As an undergrad I took an interest in communication and professional development. I worked as an ePortfolio Consultant, developing tools for using a specialized online media platform (Digication ePortfolio) to showcase professional skills, classwork, and projects. It’s a sort of “living resume” online.
I taught workshops and helped faculty and students learn how to best communicate and showcase their work. I was also a teaching assistant (TA) for three semesters, where I used my technical skillset and my knowledge of effective communication to help students improve their technical writing and presentation skills.
Serving as an ePortfolio consultant and as a TA were some of the most rewarding experiences in my undergrad career. I was able to take a skillset I had, continually refine it, and use it to help others. These experiences provided me with something that I can offer, a skillset that is unique, even at MIT.
In a similar way, the NSE Communication Lab (Comm Lab) has allowed me to offer my knowledge base from these unique experiences in technical communication, and to continue working on this skillset that is critical to research success.
I am trained to coach my peers on effective scientific communication through writing, speech, and visual presentation. I get to do something I’m passionate about, helping my colleagues tell the world all about their science, and help them do it well.
Being at the Comm Lab helped me see that I have something to offer here. I may not be the best at quantum mechanics or vector calculus, but I care deeply about whether or not I can engage a general audience with the problems in my field and work being done towards solving them.
I strive to make connections in my work so that I can explain it to a group of high school students, who have not yet taken 4 years of calculus and physics, or to those who do not have a graduate or undergraduate degree in a STEM field.

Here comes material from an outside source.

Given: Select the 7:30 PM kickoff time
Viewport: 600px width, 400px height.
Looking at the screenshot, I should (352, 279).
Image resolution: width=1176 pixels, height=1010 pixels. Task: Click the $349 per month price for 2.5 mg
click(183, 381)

To engage a group of non-scientists and share with them why I think nuclear science research is important (and that I do not just sit at my computer all day trying to solve the unsolvable), motivates me. I want them to understand how these efforts are aimed at large-scale issues in the world such as clean energy.
In short, I found my niche. And more than that, I truly believe that my work at the Communication Lab is the only reason I am still a grad student at MIT today.
More than a Grad Student
When I’m struggling to feel like I can succeed here, I try to keep the sentiment behind this quote on impostor syndrome from writer Ashley Ford in mind:
“I had to accept that when I’m in a group of people I think of as above me, better than me, or smarter than me, I’m still in the damn room. There’s nothing to do now but rise to the occasion. I must have done something right to end up there. I should probably be doing more of whatever that is.”

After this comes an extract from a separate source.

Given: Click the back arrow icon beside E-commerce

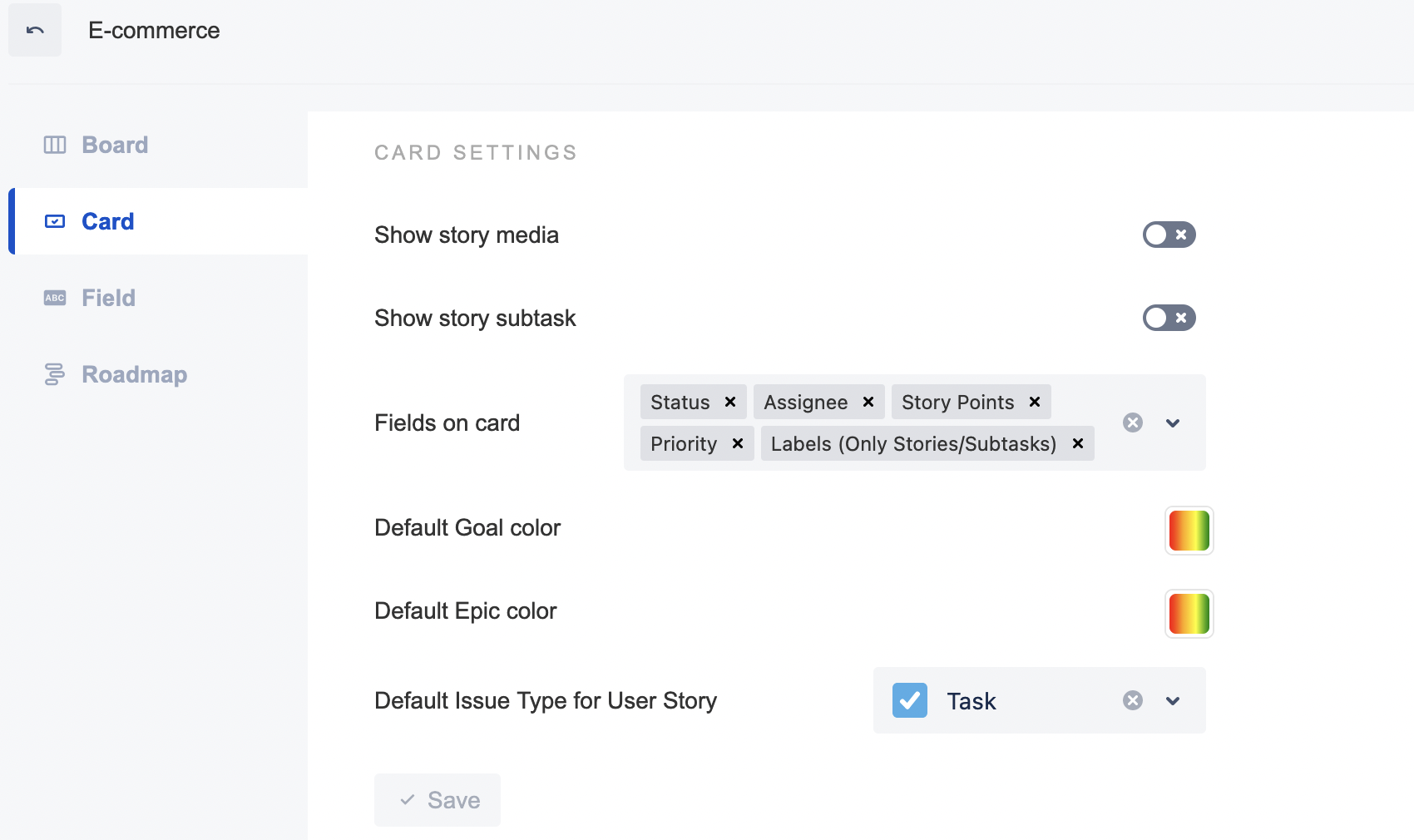Looking at the screenshot, I should point(35,31).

With that in the back of my mind, the reality that I’m a graduate student here feels less and less like a mistake. I’m here, so “I must have done something right” to be where I am right now.

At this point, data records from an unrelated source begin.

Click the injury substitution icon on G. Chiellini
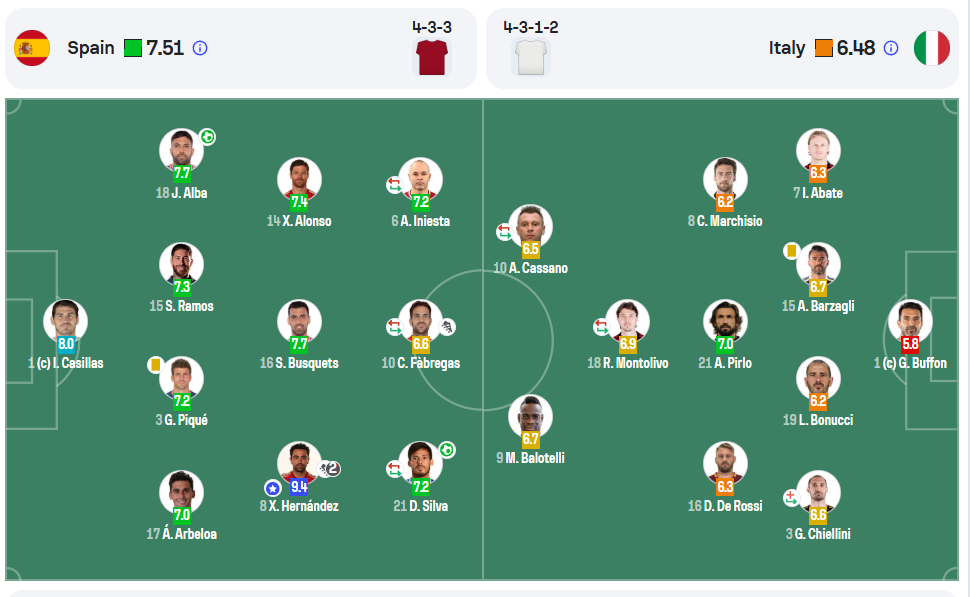 791,497
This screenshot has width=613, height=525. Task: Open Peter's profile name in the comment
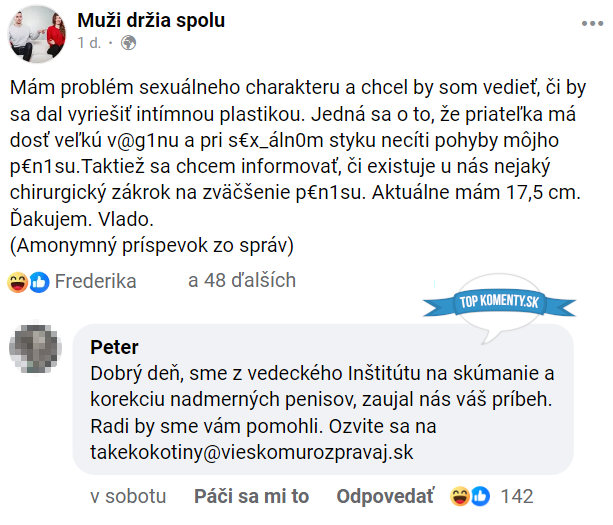114,348
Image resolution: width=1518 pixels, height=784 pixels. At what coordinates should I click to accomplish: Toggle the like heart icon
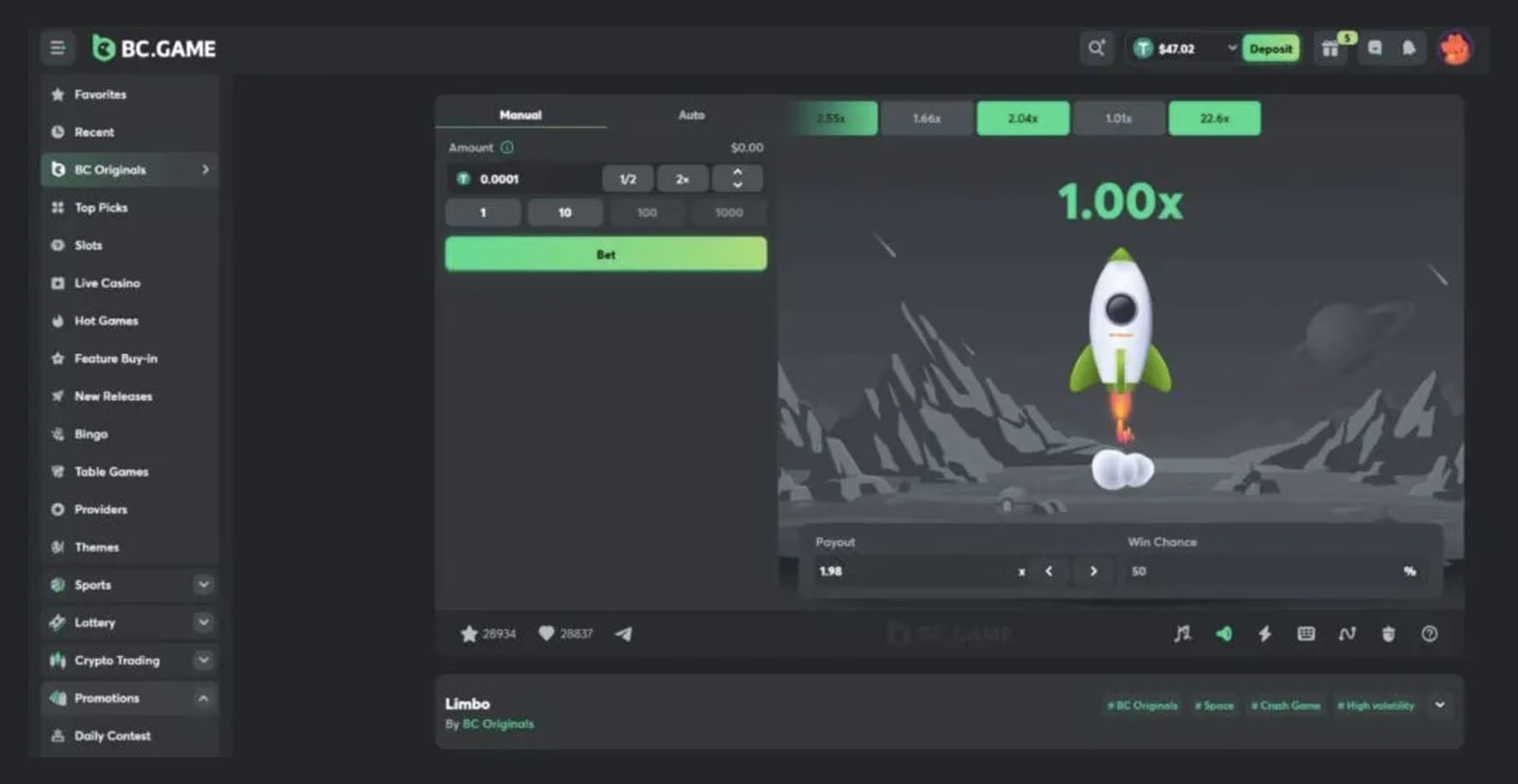coord(546,634)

Moreover, as an undergraduate, I always made sure to get involved in nonacademic activities that I enjoyed like yoga, running, and sailing. I’ve started doing that again, in addition to working for the Comm Lab, to keep myself grounded through grad school.
When classes are rough, or research isn’t going well, and I feel like I’m not making any progress at all at MIT, I focus on these other things and try my best to give myself credit for consistency. Two steps forward and three steps back is still five steps total.
I try my best to ensure that I don’t let any one facet of me dominate my life. I am not just my grades or my research results. I am a yogi and a runner and an artist and a hiker and a sailor, as well as an MIT grad student and a Comm Lab Fellow and a materials scientist.
And I wouldn’t want to be anything less than the multifaceted person I am today.